I’m now talking about sharing the actual Scrivener projects, which are package files, not about the zipped backup files. There is no file size limit, and it transfers files as fast as the individual devices will allow, but does it also copy the entire Scrivener project structure correctly? Testing proved that it took tens of seconds to transfer a one gigabyte file from a Mac Mini to a MacBook Pro with AirDrop. I just used AirDrop to move a 500MB Scrivener project from a MacBook to an iPad, and it worked perfectly on the iPad. But does AirDrop employ any form of verification to ensure the integrity of the file during transfer? - AirDrop will be of no use if its behavior is unpredictable.
I’ve personally never run into any issues with it, and for a long time it was the main way that I transitioned between devices. I can’t speak to the internal workings of it, as probably nobody other than the Apple engineers who worked on it could, but it would surprise me if they are just blindly copying data without any kind of “OK” type response after each packet. That would be some MS-DOS levels of ineptitude.
I thank you for your comment. Could you please let me know what way you’re using to share Scrivener projects, other than AirDrop? Dropbox? Zipped Backup Files on iCloud? Something else?
I haven’t checked in a while, because Apple messed up the ability to associate .scriv projects with Scrivener, meaning that in order to AirDrop you would need to send to Files.app, and then switch over to that and move the project into Scrivener’s storage folder in Files. So it made more sense to me to just switch to using something that puts it directly into Files since I’m going to have to go there anyway.
What I do is use the File ▸ Back Up ▸ Back Up To… command to create a zipped copy of the project in a sync folder. From there I can move the .zip over to Scrivener folder in Files, and tap on it to decompress. Then I’m good to go.
For the return trip I use the
Edit button in the project manager screen to send the updated .zip back, via sync as well.
I use Zip because it’s a lot faster to sync one file than hundreds.
But it’s worth trying AirDrop again since it’s been a few years since I messed with it. If upon receipt on the device you get the option to load it in Scrivener, then that’s the most convenient approach.
Thank you!
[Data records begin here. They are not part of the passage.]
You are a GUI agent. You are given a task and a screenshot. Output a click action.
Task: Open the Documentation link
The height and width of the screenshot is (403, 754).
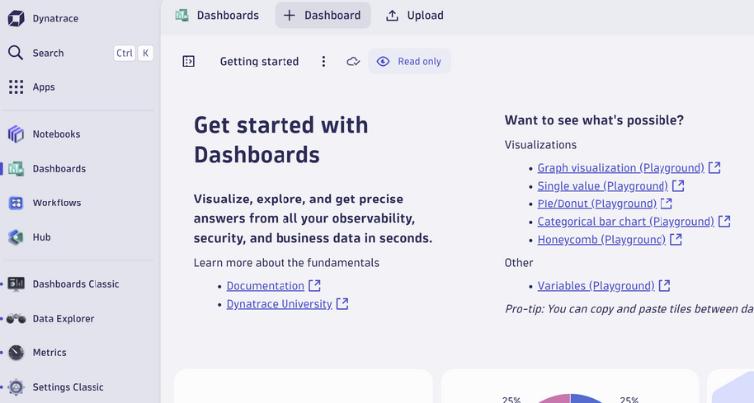(x=266, y=286)
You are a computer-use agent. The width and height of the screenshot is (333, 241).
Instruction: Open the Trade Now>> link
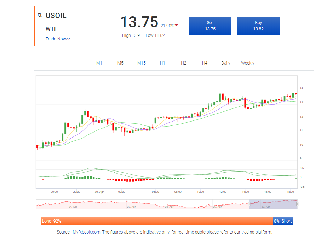pyautogui.click(x=58, y=39)
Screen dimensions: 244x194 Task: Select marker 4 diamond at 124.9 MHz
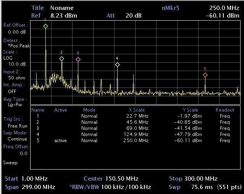coord(117,65)
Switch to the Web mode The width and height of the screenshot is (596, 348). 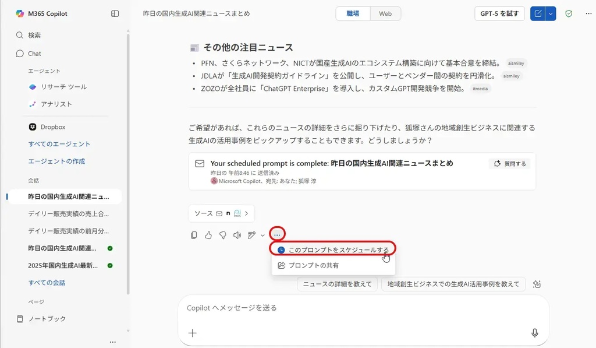(x=385, y=13)
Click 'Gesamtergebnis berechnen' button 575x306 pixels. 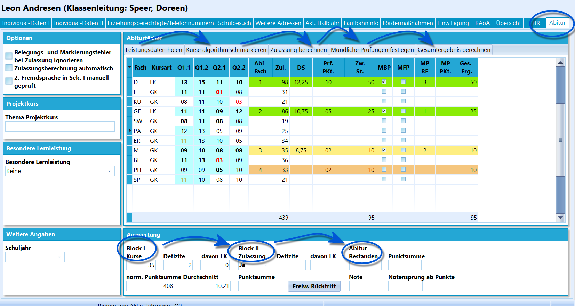(x=454, y=50)
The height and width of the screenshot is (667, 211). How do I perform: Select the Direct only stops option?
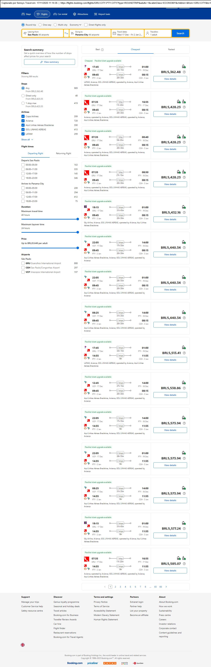click(x=23, y=96)
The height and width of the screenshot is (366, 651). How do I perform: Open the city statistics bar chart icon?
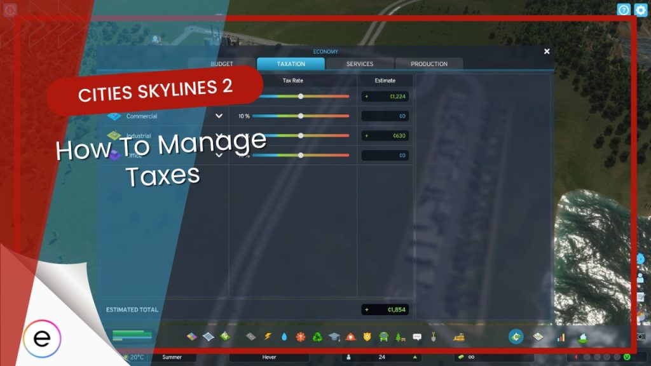(561, 337)
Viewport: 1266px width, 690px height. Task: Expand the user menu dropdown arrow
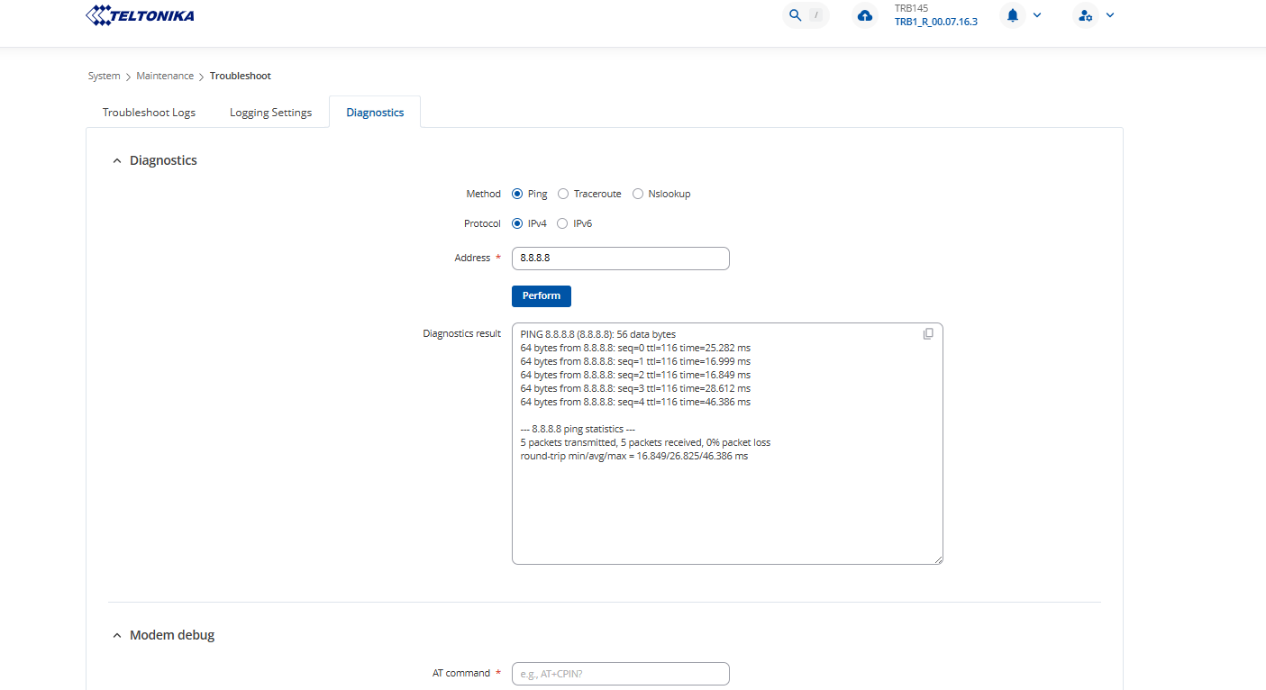pos(1110,15)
I’ve now run an experiment of AirDrop from Mac to iPad, and it functions very fast, but it insists on my saving the project to the iPads Files folder first. With the iPad → Mac transfer, using AirDrop, it sent the project to the Download folder, from which you must move it to the Scriveners Home Folder. The transition of Scrivener projects would otherwise seem to be problem-free. I will probably make use of Scrivener’s project transfer via zipped files and iCloud in the future. I would prefer not to use Dropbox simply for Scrivener in order to avoid having too many cloud services for my Mac.
All right, it sounds like they have not improved anything then, which is too bad. It’s so silly, they essentially just do not recognise that “.scriv” is a format we can make use of, even though we declare it properly.
Well, as to the other method, I shared some tips on streamlining it a while back. The main ingredient is putting your automatic project backup folder into your preferred sync service’s folder, so that those .zip files from the Mac are always there when you need them. That leaves only having to remember to export from Scrivener when putting down the mobile device. For me that is the limitation, because I primarily use Linux which has no Finder with which to attach to the device over the local network. In your case, you could just load the device from your Finder sidebar and pull the latest project down from the mobile device directly if you forget to .zip.
I do think zipping is preferable though, because it means having all of your editing stages stored in one place in chronological order, giving you a lot of safety net to work with.
Thanks a lot. Your guidance has been extremely helpful.